Document excerpt

ISTSS has formulated Best Practice Parameters for trauma professionals as teachers, clinicians, and scholars. The aim is to stimulate discussion and exchange of information within the traumatic stress community.

Service providers who work with trauma survivors:

  • Refrain from dual relationships with clients/consumers, especially of the sort that would involve exploitation of any sort. In particular, sexual contacts and intimacies between client and trauma professional are especially problematic and are expressly forbidden in perpetuity by many professional organizations. Several forms of trauma specific work (e.g., disaster work, services during combat or civil unrest) may preclude the prevention of contact with clients. In these settings, persons who provide direct client services manage their relationships in such a way as to preclude developing friendships, romantic or business relationships.
  • Have the responsibility to practice within the relevant standard of care. In particular, practitioners are advised to strive to stay current with advances in relevant research and practice activities; they modify practice as needed in response to advances in research, policy, and practice.
  • Approach all assessments, interventions, techniques, and services that do not have research or observational substantiation with caution. If possible, they initiate evaluation efforts in order to assess the effects of their interventions/services.
  • Monitor the progress of interventions or services they provide. If a client appears to be stalemated, not making progress, deteriorating, and/or experiencing dangerous or intolerable risks, the practitioner seeks consultation or supervision to review the intervention/service plan and determine whether it needs to be modified or ended, whether he or she is capable of providing the intervention, and whether the client should be referred to another professional for treatment.
  • Conduct interventions with attention to their cultural, political, demographic, and religious contexts. They strive to provide services that match the needs and the specific context of the client.
  • Are sensitive to issues of trust, power, and boundaries when working with trauma survivors. Since traumatic life events (especially those involving interpersonal violence and exploitation) often affect the capacity to trust others and make choices, practitioners strive to engage clients in a collaborative process that attends to their empowerment. To whatever extent possible, clinicians encourage clients to have a say in their treatment or in the service they receive.
  • Respect the confidentiality of clients in accordance with relevant ethical guidelines and laws. Providers strive to assure that all electronic and paper records are securely maintained. When a violation of confidentiality is dictated by law (e.g., in the case of imminent danger to self or other), the clinician seeks to engage the client's cooperation and participation in the process.
  • Recognize that clinical work with trauma survivors requires attention to their own emotional health and actively seek to manage the impact of trauma work on their own lives (vicarious, secondary or indirect traumatization) through involvement in regular professional and personal renewal efforts and activities. Practitioners who experience personal or professional difficulties that interfere with their ability to function seek support, consultation, supervision, and treatment as needed. Trauma professionals seek to assist colleagues they perceive as having difficulty in their ability to function.

Recorded information
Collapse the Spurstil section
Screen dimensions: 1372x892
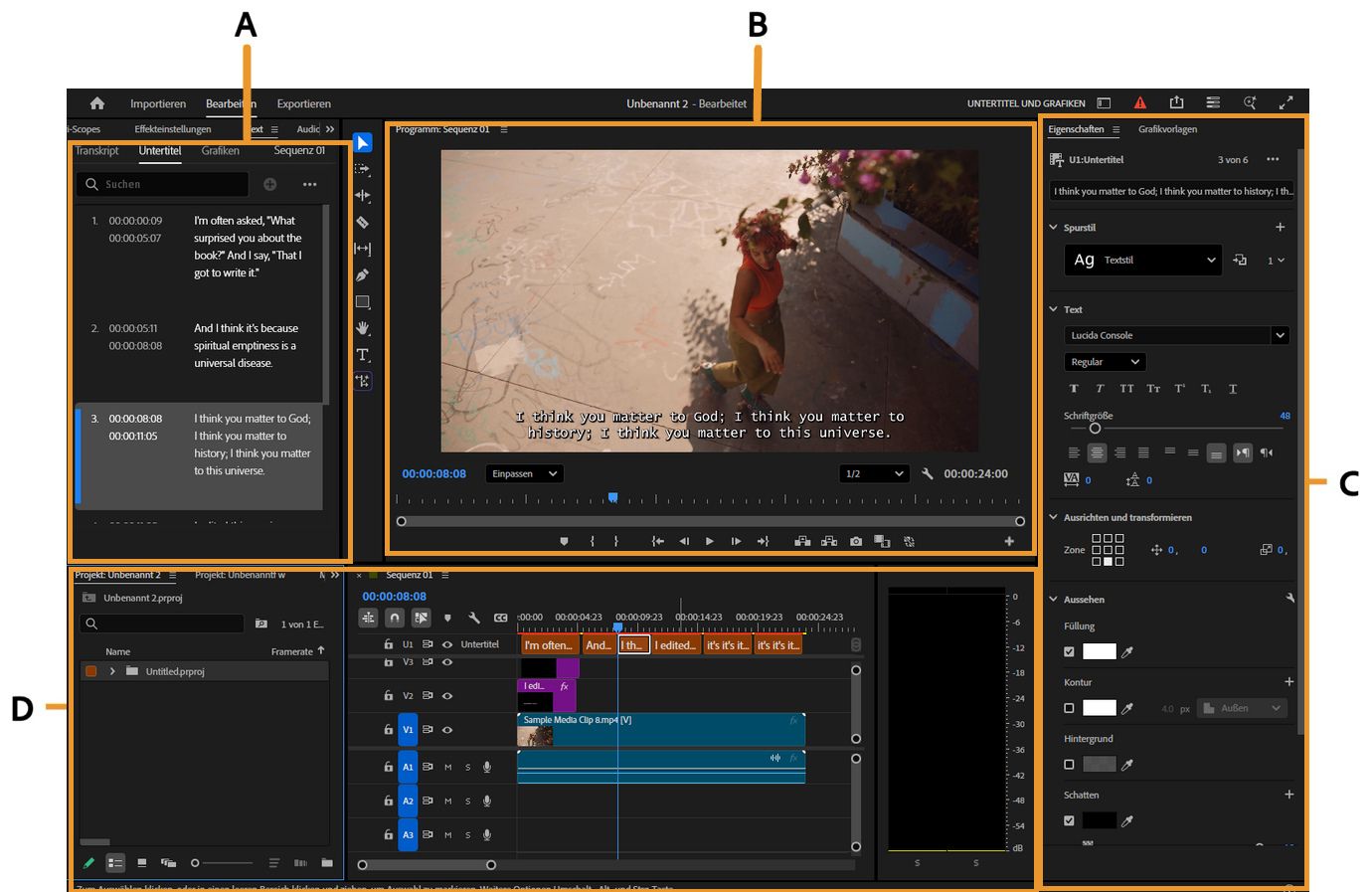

Problem set
• a. Answer these questions from the ISTSS best practice parameters:
(i) In what three roles does ISTSS address trauma professionals?
(ii) What example is given of a case where the law dictates a violation of confidentiality?
(iii) What three terms are given in parentheses for the impact of trauma work on practitioners' own lives?
• b. Set down the portion of the ISTSS best practice parameters between "ISTSS has formulated Best" and "traumatic stress community.", inclusive.

Task solutions
• a.
(i) Teachers, clinicians, and scholars.
(ii) Imminent danger to self or other.
(iii) Vicarious, secondary, or indirect traumatization.

• b.
ISTSS has formulated Best Practice Parameters for trauma professionals as teachers, clinicians, and scholars. The aim is to stimulate discussion and exchange of information within the traumatic stress community.